Scientific classification
- Kingdom: Plantae
- Clade: Tracheophytes
- Clade: Angiosperms
- Clade: Monocots
- Order: Liliales
- Family: Smilacaceae
- Genus: Smilax
- Species: S. pseudochina
- Binomial name: Smilax pseudochina L. not Lour. 1790 nor M.Martens & Galeotti ex A.DC. 1878 nor Blanco 1837 nor Herb.Madr. ex Wall. 1831 nor Roxb. 1832 nor Sieber ex A.DC. 1878 nor Bert. ex Kunth 1850
- Synonyms: Synonymy Smilax pseudo-china L. ; Smilax hederifolia Mill. 1768 not Beyr. ex Kunth 1850 ; Smilax inermis Walter ; Smilax tamnifolia Michx. ; Smilax farinosa Raf. ; Smilax pandurata Raf. 1840, not Pursh 1813 ; Coprosmanthus tamnifolius (Michx.) Kunth ; Nemexia tamnifolia (Michx.) Small ; Smilax leptanthera Pennell ; Nemexia leptanthera (Pennell) Small ;

= Smilax pseudochina =

- Genus: Smilax
- Species: pseudochina
- Authority: L. not Lour. 1790 nor M.Martens & Galeotti ex A.DC. 1878 nor Blanco 1837 nor Herb.Madr. ex Wall. 1831 nor Roxb. 1832 nor Sieber ex A.DC. 1878 nor Bert. ex Kunth 1850
- Conservation status: G4

Species of herb

Smilax pseudochina is a perennial species of herb in the greenbriar family. It is commonly called bamboo vine or false chinaroot. Its range extends up the Atlantic Coast of the United States, from Long Island in New York State south to Georgia.

==Description==

Smilax pseudochina is a climbing herbaceous vine which grows up to 2 meters (7 feet) tall, the thornless stems only live one year but will regrow the next. The stems have numerous tendrils which twist around objects and help the plant climb. The leaves are glabrous and triangular to oval (ovate) shaped and may almost be hastate at the base and range from 5–12 cm long to 2–5 cm wide. The leaf edges are often straight or almost concave, this helps distinguish it from other Smilax spp. which typically have convex edges on the leaves. The stem is sometimes unbranched but may have a few branches. The flowers are dioecious and greenish with 6 tepals. The flowers open in June and the berries mature in September. The berries are round, blue or black with a waxy coat and borne on long umbels axially from the upper leaves; these umbels contain from 10-35 flowers or fruits.

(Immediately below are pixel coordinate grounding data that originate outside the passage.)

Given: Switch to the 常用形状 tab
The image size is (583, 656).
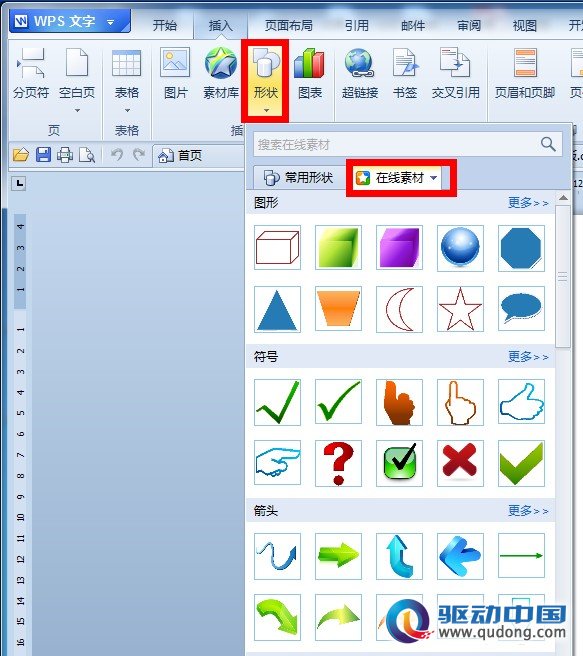Looking at the screenshot, I should tap(299, 178).
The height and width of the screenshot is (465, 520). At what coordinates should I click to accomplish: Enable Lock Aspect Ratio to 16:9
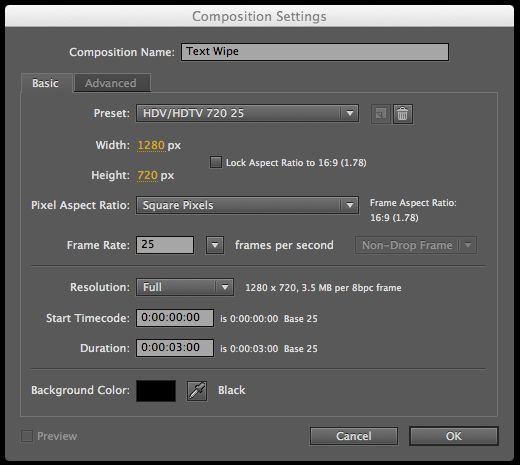coord(216,162)
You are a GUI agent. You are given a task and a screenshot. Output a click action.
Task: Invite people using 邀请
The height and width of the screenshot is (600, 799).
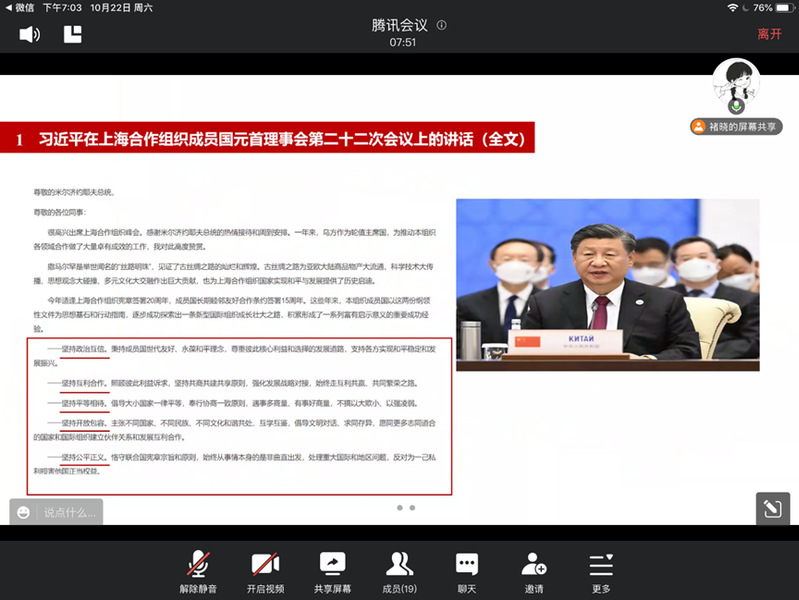[x=534, y=570]
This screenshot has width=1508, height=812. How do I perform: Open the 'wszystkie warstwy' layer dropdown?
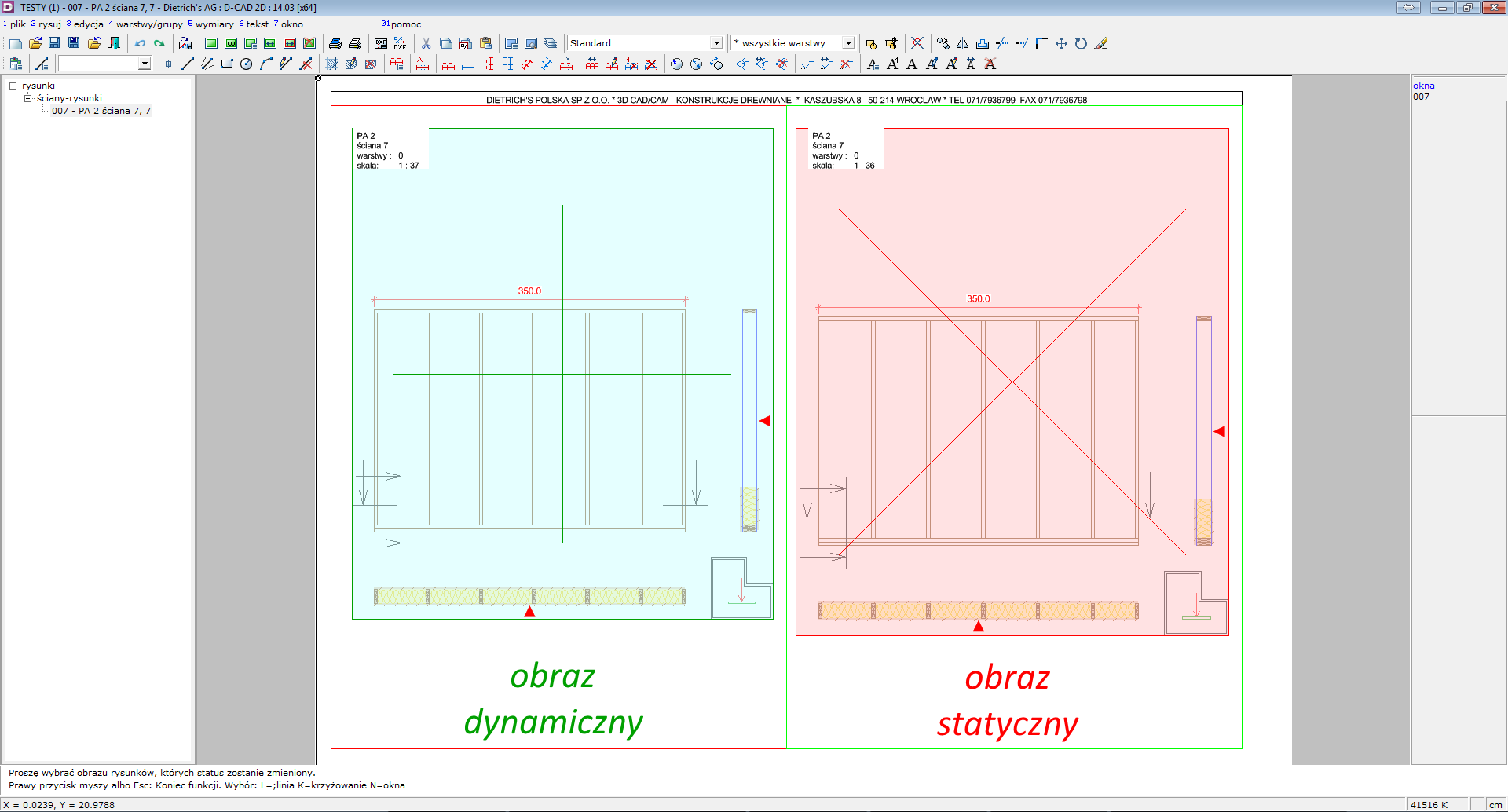[848, 44]
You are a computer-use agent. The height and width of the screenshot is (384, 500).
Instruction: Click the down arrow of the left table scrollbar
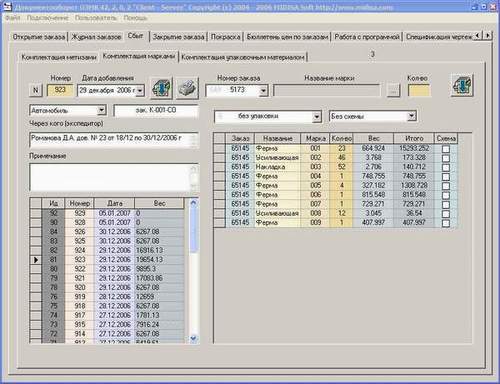[194, 338]
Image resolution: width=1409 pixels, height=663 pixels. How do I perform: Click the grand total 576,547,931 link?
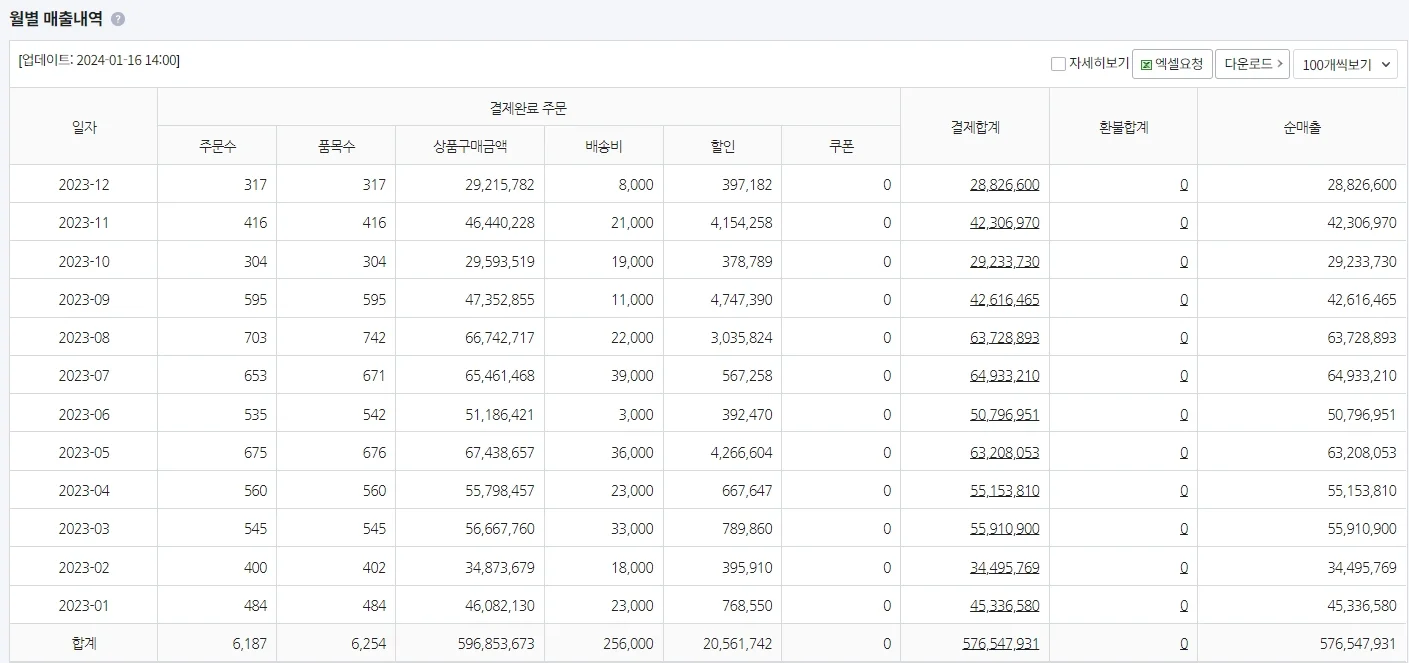point(1003,643)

False chinaroot grows in dry to moist habitats, ranging from bogs, marshes, wet woods to dry woods, and dry to damp sandy thickets

==Endangered status==
False chinaroot is listed as extirpated in Pennsylvania, endangered in New York, and threatened in Maryland.

==Uses==
The Cherokees of North America would make fritters from the plant's fresh, macerated tuberous roots. After the roots had been ground and soaked in water, the water was decanted, and the root mash, after leaving it out to dry, was mixed with fine corn meal, made into a dough-like batter and then deep-fried in animal fat.